Clickbaiting oder warum Behinderte bei der Tageschau nicht wählen dürfen“

Behinderte dürfen nicht wählen“ lese ich bei der Tageschau online und reibe mir die Ohren: Was habe ich eigentlich die letzten 20 Jahre gemacht? Habe ich mir eingebildet, an zahllosen Wahlen teilgenommen zu haben?
Ah, ich lese ausnahmsweise den zugehörigen Text und stelle fest, es geht um Personen, die in allen Belangen einer Betreuung unterstehen. Es geht also um 80.000 Betreute, nicht um 7,6 Millionen Schwerbehinderte. Die Überschrift ist also falsch oder zumindest suggestiv. Kommt uns das nicht irgendwie bekannt vor? Finden wir das nicht bei zahlreichen linken und rechten Alternativ-Fakten-Postillen. Deren Nachrichten enthalten ja auch fast immer an irgendeiner Stelle einen wahren Fakt. Dieser Fakt wird mit suggestiven Fragen, unbelegten Behauptungen und reißerischen Überschriften aufgeblasen.

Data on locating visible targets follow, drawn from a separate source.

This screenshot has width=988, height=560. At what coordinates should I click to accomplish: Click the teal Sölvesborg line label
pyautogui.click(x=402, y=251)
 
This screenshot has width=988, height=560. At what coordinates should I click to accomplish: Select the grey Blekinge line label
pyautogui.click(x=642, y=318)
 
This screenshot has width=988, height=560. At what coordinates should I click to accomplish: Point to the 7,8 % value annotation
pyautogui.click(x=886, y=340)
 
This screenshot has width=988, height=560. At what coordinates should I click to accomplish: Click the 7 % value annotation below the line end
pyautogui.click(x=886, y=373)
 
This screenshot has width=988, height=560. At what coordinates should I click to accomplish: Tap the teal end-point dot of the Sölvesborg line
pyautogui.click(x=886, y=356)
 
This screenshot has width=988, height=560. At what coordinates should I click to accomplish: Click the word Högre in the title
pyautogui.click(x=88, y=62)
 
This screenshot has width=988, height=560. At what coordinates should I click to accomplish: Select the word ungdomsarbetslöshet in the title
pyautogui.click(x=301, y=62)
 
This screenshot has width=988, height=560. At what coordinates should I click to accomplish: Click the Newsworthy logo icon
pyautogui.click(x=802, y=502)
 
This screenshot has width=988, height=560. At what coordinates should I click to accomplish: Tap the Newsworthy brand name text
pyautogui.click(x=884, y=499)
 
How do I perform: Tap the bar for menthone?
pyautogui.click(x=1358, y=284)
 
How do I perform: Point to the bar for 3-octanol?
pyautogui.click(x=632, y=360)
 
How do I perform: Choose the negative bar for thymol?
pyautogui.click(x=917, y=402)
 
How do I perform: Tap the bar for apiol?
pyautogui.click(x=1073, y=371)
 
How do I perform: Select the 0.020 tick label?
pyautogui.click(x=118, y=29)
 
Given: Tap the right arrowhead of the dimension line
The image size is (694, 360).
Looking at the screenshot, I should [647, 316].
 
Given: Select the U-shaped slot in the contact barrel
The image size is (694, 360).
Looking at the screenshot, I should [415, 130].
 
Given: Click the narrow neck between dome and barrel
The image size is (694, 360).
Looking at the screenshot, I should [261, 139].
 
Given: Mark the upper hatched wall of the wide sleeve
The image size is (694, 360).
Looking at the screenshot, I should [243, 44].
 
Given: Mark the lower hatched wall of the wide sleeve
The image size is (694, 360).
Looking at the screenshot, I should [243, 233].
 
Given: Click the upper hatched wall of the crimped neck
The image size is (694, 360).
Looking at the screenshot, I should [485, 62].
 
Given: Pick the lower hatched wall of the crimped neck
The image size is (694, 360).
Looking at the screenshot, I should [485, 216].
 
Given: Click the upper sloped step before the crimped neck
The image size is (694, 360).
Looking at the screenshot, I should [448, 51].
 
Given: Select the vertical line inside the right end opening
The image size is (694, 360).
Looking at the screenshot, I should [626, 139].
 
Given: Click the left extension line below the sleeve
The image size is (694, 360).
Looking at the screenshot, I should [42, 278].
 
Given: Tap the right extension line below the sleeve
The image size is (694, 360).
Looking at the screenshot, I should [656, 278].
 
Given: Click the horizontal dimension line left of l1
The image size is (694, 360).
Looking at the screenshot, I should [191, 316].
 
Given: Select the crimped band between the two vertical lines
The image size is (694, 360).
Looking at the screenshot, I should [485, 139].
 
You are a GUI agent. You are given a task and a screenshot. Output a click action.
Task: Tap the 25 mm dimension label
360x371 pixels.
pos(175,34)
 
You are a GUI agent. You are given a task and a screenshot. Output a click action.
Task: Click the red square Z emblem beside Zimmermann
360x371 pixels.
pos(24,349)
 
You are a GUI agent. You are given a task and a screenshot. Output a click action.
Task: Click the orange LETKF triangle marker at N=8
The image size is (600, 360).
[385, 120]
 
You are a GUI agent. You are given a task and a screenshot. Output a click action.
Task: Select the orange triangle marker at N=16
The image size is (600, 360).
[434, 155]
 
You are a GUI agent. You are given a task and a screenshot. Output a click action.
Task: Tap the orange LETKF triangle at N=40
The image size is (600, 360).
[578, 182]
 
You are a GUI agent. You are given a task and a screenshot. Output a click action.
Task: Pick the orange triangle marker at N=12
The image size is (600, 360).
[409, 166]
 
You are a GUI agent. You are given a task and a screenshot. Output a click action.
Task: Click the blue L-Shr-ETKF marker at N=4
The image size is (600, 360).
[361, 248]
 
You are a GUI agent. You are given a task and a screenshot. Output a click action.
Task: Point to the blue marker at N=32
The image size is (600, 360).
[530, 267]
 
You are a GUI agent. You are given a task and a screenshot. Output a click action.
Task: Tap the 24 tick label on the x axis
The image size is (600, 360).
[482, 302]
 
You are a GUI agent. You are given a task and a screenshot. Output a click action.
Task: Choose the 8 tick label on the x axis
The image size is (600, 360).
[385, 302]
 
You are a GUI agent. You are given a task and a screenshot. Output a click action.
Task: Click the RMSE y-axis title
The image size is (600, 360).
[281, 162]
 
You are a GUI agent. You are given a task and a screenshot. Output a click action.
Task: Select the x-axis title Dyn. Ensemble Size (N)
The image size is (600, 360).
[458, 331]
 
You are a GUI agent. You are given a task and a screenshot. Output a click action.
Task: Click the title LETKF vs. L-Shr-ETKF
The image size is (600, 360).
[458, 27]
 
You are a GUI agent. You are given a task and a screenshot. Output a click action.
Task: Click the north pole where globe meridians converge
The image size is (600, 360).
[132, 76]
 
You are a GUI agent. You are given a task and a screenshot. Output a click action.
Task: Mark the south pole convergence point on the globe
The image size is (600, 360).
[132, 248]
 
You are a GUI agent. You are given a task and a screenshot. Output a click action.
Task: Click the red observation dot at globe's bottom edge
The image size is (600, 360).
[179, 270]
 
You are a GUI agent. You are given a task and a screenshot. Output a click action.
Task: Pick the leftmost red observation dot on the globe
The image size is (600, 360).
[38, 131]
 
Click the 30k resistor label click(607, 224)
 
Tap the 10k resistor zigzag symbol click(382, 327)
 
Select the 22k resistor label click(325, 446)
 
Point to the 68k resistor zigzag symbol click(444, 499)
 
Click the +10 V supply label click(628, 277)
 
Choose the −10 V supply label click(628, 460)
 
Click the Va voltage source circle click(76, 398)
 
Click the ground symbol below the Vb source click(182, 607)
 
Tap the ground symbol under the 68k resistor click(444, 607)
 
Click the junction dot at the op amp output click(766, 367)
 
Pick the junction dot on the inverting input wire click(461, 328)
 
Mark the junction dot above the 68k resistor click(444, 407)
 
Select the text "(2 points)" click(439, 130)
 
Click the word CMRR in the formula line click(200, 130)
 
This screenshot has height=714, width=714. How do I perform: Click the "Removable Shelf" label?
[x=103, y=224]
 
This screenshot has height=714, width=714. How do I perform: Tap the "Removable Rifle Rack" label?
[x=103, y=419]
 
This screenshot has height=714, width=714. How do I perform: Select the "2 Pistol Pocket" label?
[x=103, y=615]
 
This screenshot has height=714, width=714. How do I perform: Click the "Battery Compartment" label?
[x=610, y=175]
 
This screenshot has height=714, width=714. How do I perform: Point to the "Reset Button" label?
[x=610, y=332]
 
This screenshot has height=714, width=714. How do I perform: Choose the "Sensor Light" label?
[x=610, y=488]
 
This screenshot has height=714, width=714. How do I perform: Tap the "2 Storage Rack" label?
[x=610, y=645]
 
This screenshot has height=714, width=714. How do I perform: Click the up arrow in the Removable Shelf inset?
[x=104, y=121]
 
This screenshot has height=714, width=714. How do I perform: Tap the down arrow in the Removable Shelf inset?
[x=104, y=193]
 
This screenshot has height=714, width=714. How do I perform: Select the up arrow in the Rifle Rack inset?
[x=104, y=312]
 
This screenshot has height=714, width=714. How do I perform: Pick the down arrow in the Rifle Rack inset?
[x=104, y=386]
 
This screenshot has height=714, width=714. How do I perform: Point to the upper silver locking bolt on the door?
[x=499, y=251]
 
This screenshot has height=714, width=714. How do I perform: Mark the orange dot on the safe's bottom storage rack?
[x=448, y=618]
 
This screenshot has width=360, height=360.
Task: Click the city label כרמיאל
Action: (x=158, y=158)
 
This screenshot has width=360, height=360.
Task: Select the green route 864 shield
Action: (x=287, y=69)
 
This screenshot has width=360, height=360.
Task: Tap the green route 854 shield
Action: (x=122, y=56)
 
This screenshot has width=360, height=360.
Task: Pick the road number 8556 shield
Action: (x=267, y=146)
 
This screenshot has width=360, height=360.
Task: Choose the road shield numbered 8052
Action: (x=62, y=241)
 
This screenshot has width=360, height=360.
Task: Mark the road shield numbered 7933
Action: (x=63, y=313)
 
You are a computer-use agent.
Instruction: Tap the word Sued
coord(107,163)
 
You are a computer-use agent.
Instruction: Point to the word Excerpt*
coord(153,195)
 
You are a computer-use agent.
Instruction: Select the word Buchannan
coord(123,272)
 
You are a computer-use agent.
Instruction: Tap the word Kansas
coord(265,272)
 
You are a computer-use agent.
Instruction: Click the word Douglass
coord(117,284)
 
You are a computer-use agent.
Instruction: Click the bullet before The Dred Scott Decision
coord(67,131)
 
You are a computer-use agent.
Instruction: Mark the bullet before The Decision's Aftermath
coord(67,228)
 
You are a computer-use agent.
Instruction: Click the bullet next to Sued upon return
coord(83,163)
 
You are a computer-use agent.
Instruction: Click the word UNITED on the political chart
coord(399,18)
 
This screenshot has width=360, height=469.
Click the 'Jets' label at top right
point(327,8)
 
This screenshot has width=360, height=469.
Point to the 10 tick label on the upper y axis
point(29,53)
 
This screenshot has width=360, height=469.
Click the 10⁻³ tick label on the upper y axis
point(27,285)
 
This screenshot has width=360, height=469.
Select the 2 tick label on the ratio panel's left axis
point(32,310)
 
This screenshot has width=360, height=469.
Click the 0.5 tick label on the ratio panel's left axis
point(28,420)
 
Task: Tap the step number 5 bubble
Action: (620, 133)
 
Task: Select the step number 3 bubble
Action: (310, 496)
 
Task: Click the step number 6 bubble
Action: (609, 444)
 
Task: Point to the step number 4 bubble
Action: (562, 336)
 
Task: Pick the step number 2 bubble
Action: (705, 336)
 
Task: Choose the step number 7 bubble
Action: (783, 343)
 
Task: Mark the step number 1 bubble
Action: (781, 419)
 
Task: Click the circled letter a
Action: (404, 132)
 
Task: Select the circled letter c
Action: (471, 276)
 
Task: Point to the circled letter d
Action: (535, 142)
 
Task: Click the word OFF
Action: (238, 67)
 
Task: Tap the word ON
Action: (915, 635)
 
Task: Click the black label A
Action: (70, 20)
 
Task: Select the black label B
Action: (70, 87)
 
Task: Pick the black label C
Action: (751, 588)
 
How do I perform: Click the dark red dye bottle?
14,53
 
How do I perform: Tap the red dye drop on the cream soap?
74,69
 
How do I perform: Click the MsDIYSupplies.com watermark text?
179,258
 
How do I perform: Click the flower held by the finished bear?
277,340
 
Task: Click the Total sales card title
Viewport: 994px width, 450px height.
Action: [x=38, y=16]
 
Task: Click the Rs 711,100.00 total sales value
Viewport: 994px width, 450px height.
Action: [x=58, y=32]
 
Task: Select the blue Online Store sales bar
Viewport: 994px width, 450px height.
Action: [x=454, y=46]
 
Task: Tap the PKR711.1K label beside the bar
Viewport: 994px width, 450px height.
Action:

Es ist übrigens auch inhaltlich falsch: Man braucht keine Behinderung, um einer Betreuung in allen Belangen zu unterstehen. Die Gefahr, dass eine Bezugsperson die Stimme ihres Schützlings ohne dessen Einveerständnis abgibt, wird natürlich komplett unterschlagen, passt ja nicht so gut zum Bild des wehrlosen Opfers eines herzlosen Staates.
Jetzt bleibt die Frage, warum ein halbwegs seriöses Medium wie die Tagesschau mit solch suggestiven Überschriften arbeitet. Die Antwort ist Click-Baiting. Heißt, so viele Klicks wie möglich generieren.
Nun bin ich Online-Redakteur und kenne das Problem. Bei einer Überschrift wie „Menschen, die in allen Belangen betreut werden, dürfen nicht wählen“ wird der Leser in Zeiten, in denen Aufmerksamkeit in Milisekunden gemessen wird niemanden vom Hocker reißen.
Doch gerade die vom Bürger finanzierten öffentlich-rechtlichen Publikationen haben solch ein Verhalten nicht nötig. Und was ist jetzt das Ergebnis? Tausende von Leuten, die den Artikel nicht gelesen oder verstanden haben und nur die Überschrift kennen denken, Behinderte dürften nicht wählen. Auf Facebook liest man die üblichen Beschimpfungen auf Politiker. Die Tagesschau hat also ihren redlichen Beitrag zum Hate-Speeching geleistet.
Als Online-Redakteure sollten wir zumindest eines daraus lernen: Egal, was in unserem Text steht, wir sind auch für unsere Überschriften verantwortlich. Es ist unredlich, falsche Fakten über Überschriften zu verbreiten, denn wir können nie wissen, ob die Leser unsere Artikel tatsächlich lesen.